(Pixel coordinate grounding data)
■ ■ ■ ■

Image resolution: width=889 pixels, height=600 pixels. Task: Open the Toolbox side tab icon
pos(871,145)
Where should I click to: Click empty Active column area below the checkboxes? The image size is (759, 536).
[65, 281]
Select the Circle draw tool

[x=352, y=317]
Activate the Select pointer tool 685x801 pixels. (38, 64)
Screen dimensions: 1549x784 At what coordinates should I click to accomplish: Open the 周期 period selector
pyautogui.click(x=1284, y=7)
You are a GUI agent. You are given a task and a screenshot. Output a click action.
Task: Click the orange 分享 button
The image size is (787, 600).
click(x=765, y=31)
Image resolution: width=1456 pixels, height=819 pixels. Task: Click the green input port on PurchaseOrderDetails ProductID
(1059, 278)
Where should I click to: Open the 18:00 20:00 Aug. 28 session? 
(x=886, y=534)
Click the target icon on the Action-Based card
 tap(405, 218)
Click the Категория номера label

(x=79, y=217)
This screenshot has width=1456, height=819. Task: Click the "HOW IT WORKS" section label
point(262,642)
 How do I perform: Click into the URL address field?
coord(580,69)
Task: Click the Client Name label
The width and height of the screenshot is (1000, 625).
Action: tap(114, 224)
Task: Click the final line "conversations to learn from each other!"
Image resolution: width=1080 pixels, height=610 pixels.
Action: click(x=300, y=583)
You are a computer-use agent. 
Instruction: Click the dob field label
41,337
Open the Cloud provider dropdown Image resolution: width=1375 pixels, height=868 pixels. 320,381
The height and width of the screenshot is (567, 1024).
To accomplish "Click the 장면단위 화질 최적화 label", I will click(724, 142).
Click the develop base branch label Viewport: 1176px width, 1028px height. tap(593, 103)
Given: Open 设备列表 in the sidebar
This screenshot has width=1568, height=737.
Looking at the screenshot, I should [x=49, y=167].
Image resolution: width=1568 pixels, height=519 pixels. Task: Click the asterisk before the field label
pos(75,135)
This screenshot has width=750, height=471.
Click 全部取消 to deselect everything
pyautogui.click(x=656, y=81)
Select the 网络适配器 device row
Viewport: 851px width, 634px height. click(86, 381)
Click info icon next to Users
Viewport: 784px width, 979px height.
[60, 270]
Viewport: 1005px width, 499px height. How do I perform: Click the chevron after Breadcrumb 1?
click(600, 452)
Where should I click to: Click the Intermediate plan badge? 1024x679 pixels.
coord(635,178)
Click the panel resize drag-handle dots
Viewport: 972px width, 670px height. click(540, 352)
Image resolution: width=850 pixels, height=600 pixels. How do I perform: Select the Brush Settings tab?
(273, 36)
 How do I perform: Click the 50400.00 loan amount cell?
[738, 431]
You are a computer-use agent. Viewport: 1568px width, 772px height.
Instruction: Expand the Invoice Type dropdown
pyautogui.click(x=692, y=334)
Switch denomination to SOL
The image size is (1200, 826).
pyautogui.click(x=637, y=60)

■ ■ ■ ■

Your output must contain exactly the lines from the one containing "Image resolution: width=850" to the final line of the data above, and no other text.

Image resolution: width=850 pixels, height=600 pixels. How do I perform: Select the Brush Settings tab?
(273, 36)
 How do I perform: Click the 50400.00 loan amount cell?
[738, 431]
You are a computer-use agent. Viewport: 1568px width, 772px height.
Instruction: Expand the Invoice Type dropdown
pyautogui.click(x=692, y=334)
Switch denomination to SOL
The image size is (1200, 826).
pyautogui.click(x=637, y=60)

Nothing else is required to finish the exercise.